Fennel And Orange Salad


It's hard to believe that such an enticing salad contains just a handful of ingredients. The stars in this simple salad are fennel and blood oranges, a tempting combo. With a short ingredient list, it's no wonder this salad is ready in 15 minutes.

Fennel and Orange Salad
Photo: Kritsada Panichgul
Total Time:
15 mins
4 side-dish servings


  • 2 medium fennel bulbs

  • 2 medium blood oranges

  • Orange juice (optional)

  • ¼ cup olive oil

  • 2 tablespoon balsamic vinegar

  • Butterhead (Bibb or Boston) lettuce leaves

  • Snipped fresh chives


  1. Cut off and discard upper stalks of fennel bulbs; if desired, reserve some of the feathery leaves. Cut off a thin slice from base of fennel bulbs. Remove and discard any wilted outer layers. Wash fennel and cut each bulb into 1/4-inch slices, discarding core. Set aside.
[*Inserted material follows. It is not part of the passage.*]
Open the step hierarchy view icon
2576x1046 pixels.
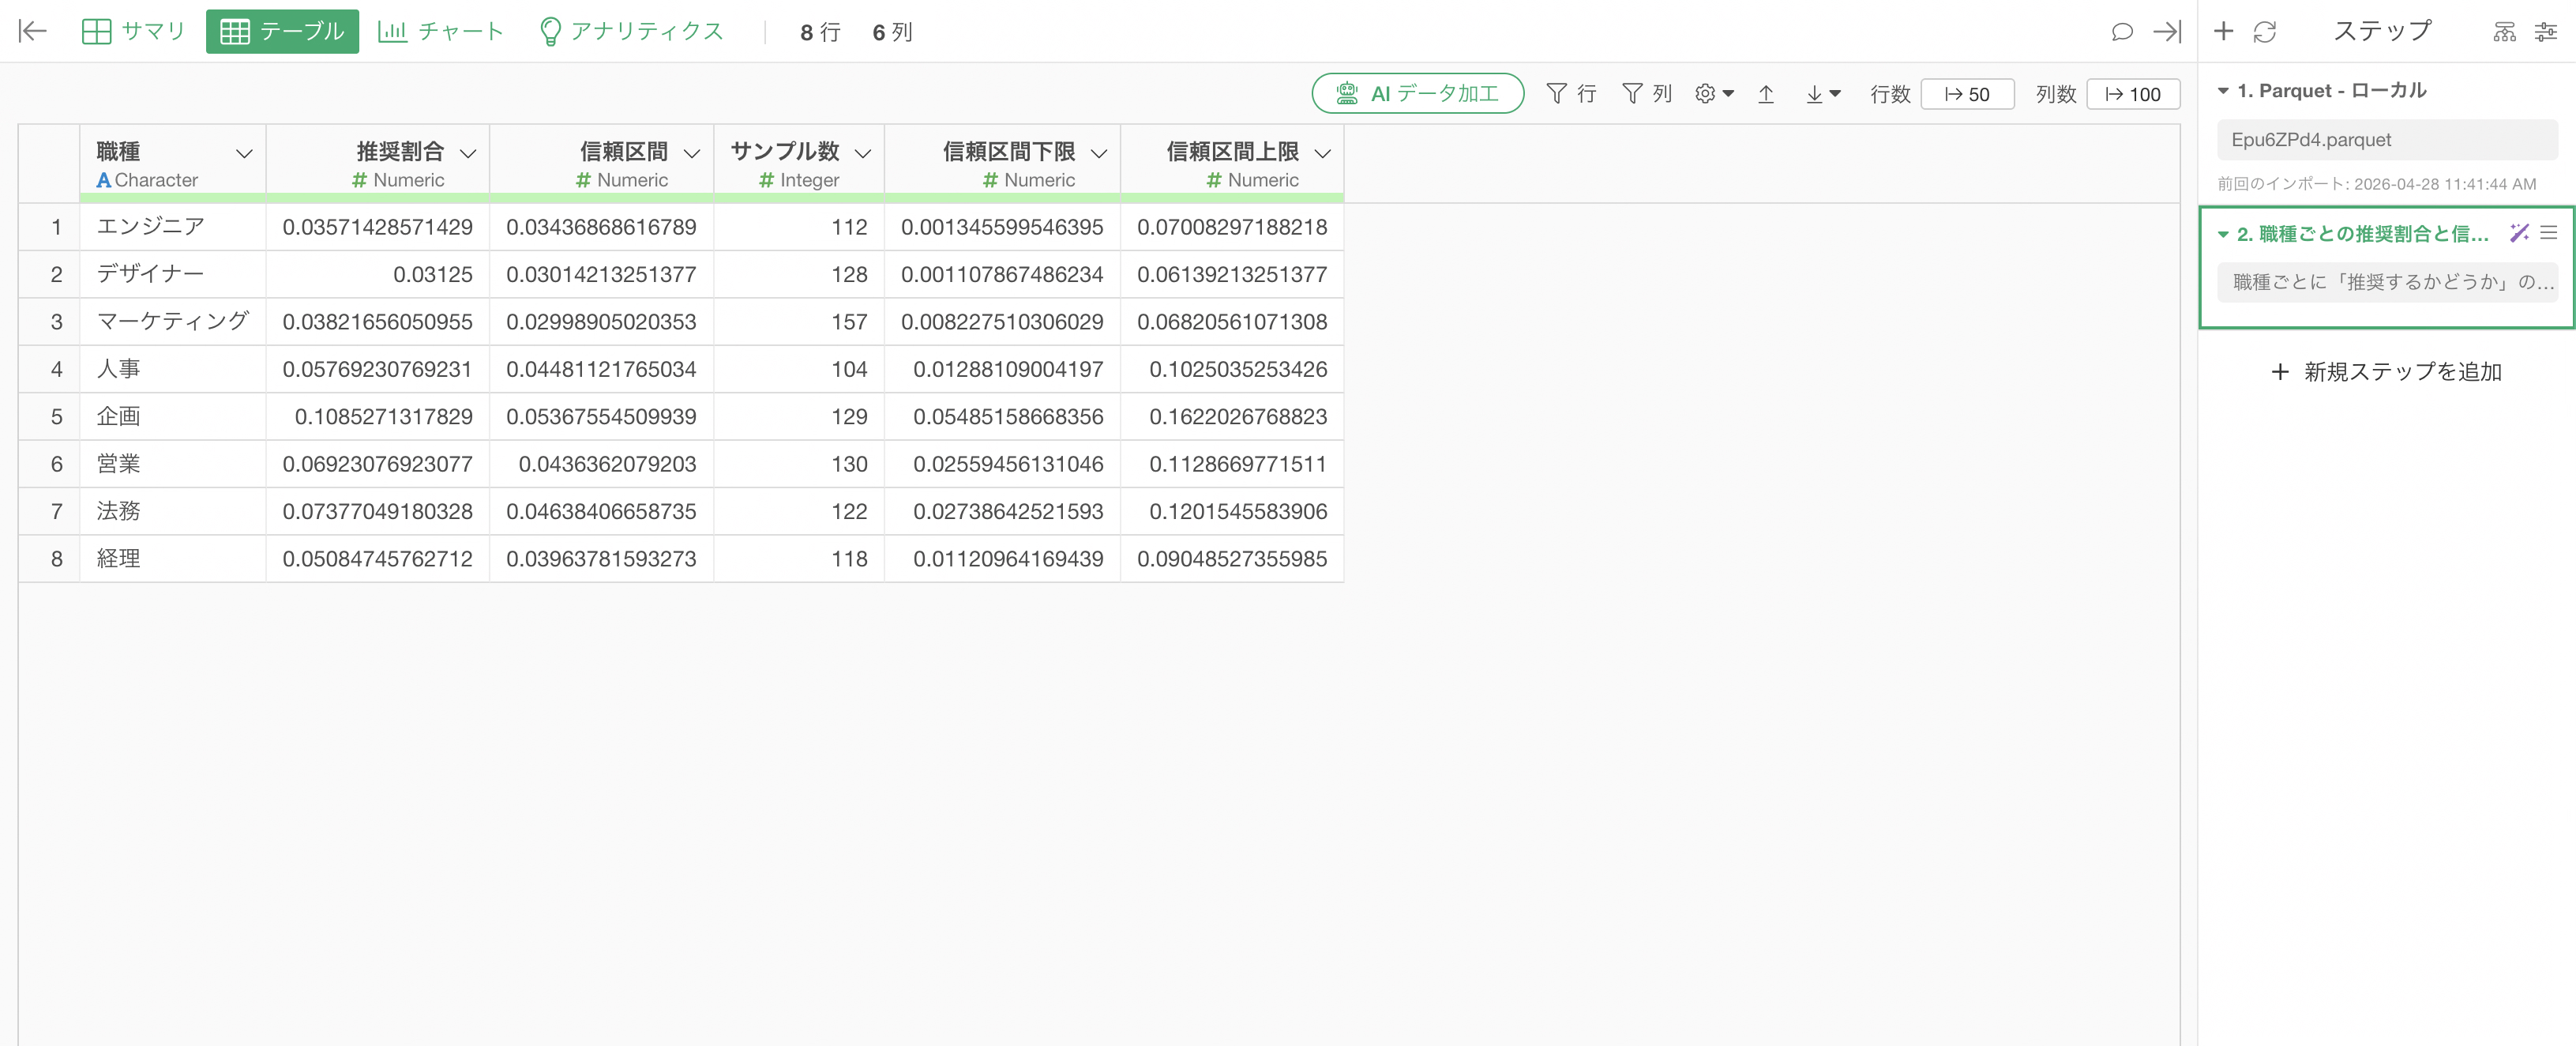[2504, 32]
  2. Peel and section blood oranges over a large bowl to catch the juice. For dressing, in the same bowl, whisk together the reserved orange juice,* the olive oil, and vinegar.

  3. Line four salad plates with lettuce leaves. Arrange the fennel slices and orange sections on lettuce; sprinkle with chives. Drizzle dressing over salads. If desired, garnish salads with reserved fennel leaves. Makes 4 side-dish servings.


*You need 1/2 cup orange juice for the dressing. If you don't get enough from the blood oranges, add enough orange juice to measure 1/2 cup.

Nutrition Facts (per serving)

173 Calories
14g Fat
12g Carbs
1g Protein
Nutrition Facts
Calories 173
% Daily Value *
Total Fat 14g 18%
Saturated Fat 2g 10%
Sodium 25mg 1%
Total Carbohydrate 12g 4%
Protein 1g

*The % Daily Value (DV) tells you how much a nutrient in a food serving contributes to a daily diet. 2,000 calories a day is used for general nutrition advice.